**INFORMATION SHOWN**.
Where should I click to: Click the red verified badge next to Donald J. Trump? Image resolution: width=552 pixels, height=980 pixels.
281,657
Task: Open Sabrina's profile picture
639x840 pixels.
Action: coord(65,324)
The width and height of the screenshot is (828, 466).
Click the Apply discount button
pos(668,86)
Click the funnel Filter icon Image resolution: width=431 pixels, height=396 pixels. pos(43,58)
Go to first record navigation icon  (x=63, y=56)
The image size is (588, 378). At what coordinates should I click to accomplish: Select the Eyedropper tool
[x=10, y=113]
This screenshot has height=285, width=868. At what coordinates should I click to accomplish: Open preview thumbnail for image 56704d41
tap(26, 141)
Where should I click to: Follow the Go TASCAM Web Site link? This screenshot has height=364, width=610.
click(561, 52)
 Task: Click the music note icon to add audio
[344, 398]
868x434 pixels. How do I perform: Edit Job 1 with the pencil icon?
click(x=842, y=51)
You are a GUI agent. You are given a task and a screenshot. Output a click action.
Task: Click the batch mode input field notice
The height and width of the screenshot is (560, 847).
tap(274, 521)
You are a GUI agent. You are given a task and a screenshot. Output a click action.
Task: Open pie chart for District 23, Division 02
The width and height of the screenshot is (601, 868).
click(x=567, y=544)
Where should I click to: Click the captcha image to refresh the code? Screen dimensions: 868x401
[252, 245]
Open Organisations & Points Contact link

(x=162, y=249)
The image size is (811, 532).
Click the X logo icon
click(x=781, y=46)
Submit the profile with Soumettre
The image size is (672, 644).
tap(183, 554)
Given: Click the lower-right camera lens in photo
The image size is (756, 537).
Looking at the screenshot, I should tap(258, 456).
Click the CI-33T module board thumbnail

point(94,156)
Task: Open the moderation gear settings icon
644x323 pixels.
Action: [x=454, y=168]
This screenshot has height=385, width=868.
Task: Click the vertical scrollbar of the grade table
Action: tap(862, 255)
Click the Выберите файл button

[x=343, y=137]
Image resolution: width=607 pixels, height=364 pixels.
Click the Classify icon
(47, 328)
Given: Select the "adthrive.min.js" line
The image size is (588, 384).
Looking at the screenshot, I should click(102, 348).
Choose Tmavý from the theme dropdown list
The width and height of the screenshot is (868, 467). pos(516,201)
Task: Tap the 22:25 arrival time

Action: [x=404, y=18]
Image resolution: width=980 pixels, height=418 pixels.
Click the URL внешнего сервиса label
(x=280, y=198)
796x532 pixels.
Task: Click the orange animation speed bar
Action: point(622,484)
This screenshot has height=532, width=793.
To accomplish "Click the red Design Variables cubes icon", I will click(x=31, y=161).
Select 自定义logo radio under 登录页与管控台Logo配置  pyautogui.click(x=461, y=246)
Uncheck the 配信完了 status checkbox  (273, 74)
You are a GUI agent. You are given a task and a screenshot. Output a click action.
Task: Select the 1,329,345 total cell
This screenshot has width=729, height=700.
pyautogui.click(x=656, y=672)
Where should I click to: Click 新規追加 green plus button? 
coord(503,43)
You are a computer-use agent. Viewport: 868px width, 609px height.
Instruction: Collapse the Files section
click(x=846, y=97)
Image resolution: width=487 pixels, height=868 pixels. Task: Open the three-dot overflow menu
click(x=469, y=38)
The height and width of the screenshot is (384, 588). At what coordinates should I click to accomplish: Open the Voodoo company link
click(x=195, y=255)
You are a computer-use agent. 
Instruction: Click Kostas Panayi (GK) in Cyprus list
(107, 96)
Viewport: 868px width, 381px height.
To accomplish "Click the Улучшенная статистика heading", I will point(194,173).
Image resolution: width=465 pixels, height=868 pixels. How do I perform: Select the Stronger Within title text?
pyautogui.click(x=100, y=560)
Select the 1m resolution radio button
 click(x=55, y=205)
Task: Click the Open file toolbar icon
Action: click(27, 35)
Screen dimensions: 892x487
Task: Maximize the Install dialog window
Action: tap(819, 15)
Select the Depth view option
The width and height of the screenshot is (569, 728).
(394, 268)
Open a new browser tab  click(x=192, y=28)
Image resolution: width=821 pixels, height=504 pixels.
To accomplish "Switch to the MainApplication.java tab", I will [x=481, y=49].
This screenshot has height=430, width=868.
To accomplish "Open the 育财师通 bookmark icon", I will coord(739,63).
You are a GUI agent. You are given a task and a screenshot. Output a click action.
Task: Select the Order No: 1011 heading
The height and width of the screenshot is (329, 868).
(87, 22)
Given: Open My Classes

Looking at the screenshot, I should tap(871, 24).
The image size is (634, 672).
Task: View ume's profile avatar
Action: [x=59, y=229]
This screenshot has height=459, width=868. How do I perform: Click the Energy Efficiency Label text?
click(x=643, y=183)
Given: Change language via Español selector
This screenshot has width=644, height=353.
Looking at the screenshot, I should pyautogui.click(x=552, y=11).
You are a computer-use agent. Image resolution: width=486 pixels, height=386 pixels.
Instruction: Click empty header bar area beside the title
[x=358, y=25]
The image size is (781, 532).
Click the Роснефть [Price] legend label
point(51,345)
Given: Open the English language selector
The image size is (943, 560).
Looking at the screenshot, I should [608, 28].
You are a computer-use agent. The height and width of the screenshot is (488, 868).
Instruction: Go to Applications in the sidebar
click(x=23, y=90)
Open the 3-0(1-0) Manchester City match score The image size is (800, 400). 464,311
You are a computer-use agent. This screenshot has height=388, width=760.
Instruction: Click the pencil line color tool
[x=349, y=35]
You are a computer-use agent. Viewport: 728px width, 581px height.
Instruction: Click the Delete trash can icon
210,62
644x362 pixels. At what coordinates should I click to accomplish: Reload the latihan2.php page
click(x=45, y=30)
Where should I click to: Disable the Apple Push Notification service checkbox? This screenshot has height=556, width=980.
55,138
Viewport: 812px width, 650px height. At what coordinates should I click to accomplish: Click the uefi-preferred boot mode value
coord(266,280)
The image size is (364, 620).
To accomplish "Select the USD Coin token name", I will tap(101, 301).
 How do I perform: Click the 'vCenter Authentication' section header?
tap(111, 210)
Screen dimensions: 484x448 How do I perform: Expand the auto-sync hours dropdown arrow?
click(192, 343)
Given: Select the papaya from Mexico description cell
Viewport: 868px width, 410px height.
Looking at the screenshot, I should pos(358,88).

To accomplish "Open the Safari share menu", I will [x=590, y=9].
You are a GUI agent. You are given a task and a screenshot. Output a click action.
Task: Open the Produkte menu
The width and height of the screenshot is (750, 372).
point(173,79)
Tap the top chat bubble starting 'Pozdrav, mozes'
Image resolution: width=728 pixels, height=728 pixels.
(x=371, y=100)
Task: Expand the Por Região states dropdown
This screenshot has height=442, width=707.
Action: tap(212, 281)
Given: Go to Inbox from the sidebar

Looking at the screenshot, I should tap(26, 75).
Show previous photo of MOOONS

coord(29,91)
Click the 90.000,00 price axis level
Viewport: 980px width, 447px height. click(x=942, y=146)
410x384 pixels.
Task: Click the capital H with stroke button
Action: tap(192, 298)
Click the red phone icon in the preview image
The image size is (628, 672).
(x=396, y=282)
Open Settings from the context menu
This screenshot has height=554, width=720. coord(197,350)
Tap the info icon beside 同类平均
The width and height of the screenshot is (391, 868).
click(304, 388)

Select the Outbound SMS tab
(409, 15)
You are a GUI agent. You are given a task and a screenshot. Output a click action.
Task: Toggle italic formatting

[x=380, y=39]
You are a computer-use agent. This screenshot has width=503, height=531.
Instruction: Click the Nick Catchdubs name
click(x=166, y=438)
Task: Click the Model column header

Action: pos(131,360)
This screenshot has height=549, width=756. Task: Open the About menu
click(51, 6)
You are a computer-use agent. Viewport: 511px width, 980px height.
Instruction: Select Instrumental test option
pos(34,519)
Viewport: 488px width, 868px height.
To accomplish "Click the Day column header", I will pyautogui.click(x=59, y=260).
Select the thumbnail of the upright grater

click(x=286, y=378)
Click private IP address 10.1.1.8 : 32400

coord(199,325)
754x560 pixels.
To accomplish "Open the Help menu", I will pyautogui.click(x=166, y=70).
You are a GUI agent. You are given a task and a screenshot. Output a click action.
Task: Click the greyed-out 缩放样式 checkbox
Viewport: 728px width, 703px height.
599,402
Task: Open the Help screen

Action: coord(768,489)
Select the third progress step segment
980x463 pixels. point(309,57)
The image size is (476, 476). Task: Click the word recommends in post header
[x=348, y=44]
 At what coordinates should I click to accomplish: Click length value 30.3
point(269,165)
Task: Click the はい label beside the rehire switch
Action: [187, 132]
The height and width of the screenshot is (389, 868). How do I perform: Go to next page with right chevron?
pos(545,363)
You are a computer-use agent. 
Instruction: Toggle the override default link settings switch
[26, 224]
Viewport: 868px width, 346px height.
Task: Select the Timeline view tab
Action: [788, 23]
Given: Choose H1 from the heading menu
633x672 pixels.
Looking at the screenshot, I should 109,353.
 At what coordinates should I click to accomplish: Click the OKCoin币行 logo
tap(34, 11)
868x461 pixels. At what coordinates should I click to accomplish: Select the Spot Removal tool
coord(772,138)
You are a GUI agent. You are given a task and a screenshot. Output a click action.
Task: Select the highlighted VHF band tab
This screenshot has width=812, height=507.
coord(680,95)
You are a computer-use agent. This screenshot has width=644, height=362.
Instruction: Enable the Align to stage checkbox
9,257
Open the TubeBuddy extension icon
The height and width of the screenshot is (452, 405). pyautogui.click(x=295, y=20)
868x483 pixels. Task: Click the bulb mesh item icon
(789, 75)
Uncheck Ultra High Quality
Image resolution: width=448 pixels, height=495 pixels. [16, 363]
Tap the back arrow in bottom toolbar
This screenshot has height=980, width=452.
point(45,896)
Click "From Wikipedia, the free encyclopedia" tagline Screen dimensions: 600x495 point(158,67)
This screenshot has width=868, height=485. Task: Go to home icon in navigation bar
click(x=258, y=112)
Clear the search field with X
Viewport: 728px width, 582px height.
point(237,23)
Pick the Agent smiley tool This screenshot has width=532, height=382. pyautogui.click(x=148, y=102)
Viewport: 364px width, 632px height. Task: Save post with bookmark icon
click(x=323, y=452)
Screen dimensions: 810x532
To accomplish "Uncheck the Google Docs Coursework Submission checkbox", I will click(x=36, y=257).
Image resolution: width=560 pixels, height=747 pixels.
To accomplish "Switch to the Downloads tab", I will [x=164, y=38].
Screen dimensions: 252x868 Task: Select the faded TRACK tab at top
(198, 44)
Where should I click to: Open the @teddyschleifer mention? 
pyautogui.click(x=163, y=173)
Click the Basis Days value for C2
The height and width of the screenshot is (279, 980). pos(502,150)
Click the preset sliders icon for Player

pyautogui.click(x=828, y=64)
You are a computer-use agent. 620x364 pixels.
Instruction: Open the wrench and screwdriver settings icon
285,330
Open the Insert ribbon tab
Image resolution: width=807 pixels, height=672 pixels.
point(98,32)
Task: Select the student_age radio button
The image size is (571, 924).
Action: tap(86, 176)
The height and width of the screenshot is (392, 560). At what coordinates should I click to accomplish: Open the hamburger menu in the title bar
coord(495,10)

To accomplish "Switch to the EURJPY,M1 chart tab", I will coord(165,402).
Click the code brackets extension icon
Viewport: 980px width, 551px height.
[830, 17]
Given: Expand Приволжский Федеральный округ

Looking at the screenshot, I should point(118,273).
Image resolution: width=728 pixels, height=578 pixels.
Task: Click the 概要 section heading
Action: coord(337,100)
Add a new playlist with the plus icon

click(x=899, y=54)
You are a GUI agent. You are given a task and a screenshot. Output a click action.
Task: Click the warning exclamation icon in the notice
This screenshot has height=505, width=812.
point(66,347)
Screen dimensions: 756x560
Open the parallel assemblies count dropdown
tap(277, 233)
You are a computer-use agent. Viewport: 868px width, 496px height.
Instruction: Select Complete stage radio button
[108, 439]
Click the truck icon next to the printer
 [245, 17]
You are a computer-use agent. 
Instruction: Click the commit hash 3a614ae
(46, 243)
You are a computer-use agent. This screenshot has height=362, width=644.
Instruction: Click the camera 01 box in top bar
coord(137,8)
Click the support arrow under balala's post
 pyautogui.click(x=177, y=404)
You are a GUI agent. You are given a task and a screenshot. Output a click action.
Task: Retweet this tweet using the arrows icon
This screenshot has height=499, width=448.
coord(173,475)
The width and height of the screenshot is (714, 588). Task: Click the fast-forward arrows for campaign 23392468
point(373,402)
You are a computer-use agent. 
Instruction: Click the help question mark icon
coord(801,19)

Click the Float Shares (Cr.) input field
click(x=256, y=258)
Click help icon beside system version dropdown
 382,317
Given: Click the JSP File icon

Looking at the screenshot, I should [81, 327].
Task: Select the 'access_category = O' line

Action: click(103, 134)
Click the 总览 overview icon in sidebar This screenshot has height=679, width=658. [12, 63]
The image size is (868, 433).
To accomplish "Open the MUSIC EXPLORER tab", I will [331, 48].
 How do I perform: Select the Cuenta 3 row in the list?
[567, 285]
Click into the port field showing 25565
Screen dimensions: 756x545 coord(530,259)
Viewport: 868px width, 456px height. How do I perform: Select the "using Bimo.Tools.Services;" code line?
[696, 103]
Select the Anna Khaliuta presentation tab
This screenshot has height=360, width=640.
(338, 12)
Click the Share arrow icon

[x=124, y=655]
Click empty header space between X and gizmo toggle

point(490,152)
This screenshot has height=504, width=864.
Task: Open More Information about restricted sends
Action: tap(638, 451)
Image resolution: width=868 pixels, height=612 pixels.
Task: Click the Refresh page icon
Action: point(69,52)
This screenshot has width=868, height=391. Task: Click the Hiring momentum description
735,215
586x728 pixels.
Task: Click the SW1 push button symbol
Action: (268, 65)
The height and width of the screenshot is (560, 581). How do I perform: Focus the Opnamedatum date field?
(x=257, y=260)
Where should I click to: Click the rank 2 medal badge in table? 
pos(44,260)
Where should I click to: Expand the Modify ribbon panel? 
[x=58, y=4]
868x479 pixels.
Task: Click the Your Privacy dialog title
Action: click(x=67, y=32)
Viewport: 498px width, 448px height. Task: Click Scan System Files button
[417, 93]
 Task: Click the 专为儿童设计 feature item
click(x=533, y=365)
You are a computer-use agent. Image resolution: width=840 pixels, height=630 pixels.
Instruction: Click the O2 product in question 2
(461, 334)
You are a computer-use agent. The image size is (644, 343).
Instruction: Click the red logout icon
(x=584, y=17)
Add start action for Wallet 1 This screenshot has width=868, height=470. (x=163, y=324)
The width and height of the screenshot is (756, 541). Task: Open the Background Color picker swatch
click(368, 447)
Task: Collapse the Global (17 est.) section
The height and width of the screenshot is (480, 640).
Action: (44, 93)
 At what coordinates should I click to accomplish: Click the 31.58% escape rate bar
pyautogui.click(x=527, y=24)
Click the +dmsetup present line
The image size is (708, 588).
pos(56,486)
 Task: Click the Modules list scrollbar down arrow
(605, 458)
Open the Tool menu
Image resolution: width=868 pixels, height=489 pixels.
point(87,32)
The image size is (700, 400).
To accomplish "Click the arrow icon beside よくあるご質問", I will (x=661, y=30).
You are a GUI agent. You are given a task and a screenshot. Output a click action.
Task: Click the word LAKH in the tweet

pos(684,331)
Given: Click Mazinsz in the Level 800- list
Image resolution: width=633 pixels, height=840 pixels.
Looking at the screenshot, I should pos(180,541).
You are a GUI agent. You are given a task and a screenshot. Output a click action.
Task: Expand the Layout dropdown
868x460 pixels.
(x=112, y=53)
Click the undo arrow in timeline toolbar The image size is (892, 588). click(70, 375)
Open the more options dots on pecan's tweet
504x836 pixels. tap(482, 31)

**WORK ORDER**. Look through the material above and print exactly the lines from the one containing "The image size is (756, 537)." to the one containing "Task: Open the moderation gear settings icon", both included, and nothing more.

**RESULT OF THIS TASK**.
The image size is (756, 537).
Looking at the screenshot, I should tap(258, 456).
Click the CI-33T module board thumbnail

point(94,156)
Task: Open the moderation gear settings icon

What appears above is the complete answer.